Children with congenital ichthyosis should routinely be evaluated for clinical, biochemical (serum calcium, phosphate, alkaline phosphatase and urinary calcium creatinine ratio), hormonal (serum 25-hydroxyvitamin D, parathyroid hormone) and radiological (X-ray-wrists and knees and dual-energy X-ray absorptiometry scan) parameters. The treatment would depend on whether children have vitamin D deficiency (serum 25-hydroxyvitamin D <20 ng/ml) with or without rickets. Those with rickets should be corrected with weekly cholecalciferol of 60,000 IU for 10 weeks along with elemental calcium of 50–75 mg/kg/day, till radiological and biochemical healing of rickets occur., Children should be reviewed at 12 weeks with all the baseline investigations except dual-energy X-ray absorptiometry scan. Those who have not healed completely may need further treatment till radiological healing occurs. This should be followed by daily maintenance of 400 and 600 IU of cholecalciferol for infants and children above 1 year of age, respectively, along with 30–75 mg/kg/day (depending on the age) of elemental calcium (including daily dietary intake)., It would be pertinent to estimate the serum 25-hydroxyvitamin D and parathyroid hormone levels after 3 months of of administering the maintenance dose to see whether the levels are within normal limits or not. If levels are normal, the maintenance dose may be continued lifelong with yearly evaluation of bone mineral metabolic parameters.

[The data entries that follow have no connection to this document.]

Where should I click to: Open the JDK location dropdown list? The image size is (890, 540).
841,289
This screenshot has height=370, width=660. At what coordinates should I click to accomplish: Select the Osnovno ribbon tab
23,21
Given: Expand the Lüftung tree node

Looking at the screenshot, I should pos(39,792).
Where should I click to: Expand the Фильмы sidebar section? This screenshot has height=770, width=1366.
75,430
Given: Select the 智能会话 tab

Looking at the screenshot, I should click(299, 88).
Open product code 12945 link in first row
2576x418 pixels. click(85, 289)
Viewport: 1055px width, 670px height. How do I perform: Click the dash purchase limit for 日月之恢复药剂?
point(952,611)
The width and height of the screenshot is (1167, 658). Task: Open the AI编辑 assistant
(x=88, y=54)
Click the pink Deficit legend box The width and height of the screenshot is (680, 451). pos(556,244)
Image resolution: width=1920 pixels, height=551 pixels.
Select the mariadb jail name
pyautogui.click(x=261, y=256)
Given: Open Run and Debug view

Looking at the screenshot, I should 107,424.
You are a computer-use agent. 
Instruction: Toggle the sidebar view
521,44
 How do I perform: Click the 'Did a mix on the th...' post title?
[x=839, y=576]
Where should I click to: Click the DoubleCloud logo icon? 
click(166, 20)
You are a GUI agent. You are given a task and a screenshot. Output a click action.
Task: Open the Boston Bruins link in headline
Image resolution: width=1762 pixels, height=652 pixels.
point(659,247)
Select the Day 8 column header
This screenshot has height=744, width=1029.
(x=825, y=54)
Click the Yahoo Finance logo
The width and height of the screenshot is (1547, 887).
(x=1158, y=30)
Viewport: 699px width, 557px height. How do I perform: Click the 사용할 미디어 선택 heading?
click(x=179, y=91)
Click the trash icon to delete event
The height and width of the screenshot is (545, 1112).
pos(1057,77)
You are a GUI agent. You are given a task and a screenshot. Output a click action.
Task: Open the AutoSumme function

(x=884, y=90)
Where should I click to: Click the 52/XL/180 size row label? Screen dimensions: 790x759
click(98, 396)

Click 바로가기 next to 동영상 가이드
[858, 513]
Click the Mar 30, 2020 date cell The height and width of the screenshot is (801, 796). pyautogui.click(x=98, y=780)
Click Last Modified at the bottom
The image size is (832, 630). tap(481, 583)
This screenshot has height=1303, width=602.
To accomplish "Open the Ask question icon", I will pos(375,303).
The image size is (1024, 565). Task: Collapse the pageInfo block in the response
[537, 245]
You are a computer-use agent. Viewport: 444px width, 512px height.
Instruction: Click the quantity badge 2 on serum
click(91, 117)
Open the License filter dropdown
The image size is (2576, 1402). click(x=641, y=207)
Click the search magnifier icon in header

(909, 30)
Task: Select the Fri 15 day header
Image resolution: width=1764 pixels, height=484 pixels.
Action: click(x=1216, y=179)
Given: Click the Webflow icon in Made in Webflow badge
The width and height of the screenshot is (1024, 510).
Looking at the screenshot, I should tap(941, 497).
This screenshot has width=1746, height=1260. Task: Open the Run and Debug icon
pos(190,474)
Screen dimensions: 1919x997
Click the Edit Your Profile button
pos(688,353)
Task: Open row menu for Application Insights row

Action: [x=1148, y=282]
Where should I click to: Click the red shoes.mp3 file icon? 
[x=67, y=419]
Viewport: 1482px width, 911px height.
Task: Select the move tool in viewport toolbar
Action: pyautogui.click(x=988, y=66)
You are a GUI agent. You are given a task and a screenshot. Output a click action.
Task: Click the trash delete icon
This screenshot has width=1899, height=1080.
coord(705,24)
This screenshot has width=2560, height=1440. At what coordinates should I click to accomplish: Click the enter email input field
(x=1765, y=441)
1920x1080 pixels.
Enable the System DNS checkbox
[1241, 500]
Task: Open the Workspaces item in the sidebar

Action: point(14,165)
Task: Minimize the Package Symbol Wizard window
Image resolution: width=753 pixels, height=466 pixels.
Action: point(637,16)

Children with only low vitamin D levels (without rickets) should be supplemented with cholecalciferol 60,000 IU once a week for 4 weeks followed by monthly maintenance of 60,000 IU or daily maintenance of 400 IU for infants and 600 IU for children above 1 year of age along with calcium supplementation.
Stoss therapy for vitamin D deficiency rickets consists of administration of 100,000–600,000 IU of vitamin D orally over a period of 1–5 days followed by 400–1000 IU of vitamin D daily or 50,000 IU of vitamin D weekly for 8 weeks. This therapy is particularly helpful for patients who are unable to come for regular follow-up because of poor socioeconomic status or because they live in far off places. We have used modified stoss therapy (60,000 IU oral cholecalciferol daily for 10 days) that not only helped in healing of severe clinical rickets, but also proved to be effective in reducing the stiffness, clearing of skin scaling and normalization of ectropion in children with congenital ichthyosis (autosomal recessive congenital ichthyosis and epidermolytic ichthyosis). Hence, vitamin D may be considered as a sole alternative therapy in congenital ichthyosis. Vitamin D regulates a number of genes involved in the terminal differentiation and desquamation of epidermal keratinocytes and the excellent treatment response may be related to vitamin D-mediated epidermal differentiation network.
To conclude, a high prevalence of vitamin D deficiency rickets has been observed in children with congenital ichthyosis. Children having a serum level of 25-hydroxyvitamin D ≤8 ng/ml and parathyroid hormone ≥75 pg/ml are predisposed to developing rickets. Vitamin D seems to be an effective form of therapy in congenital ichthyosis.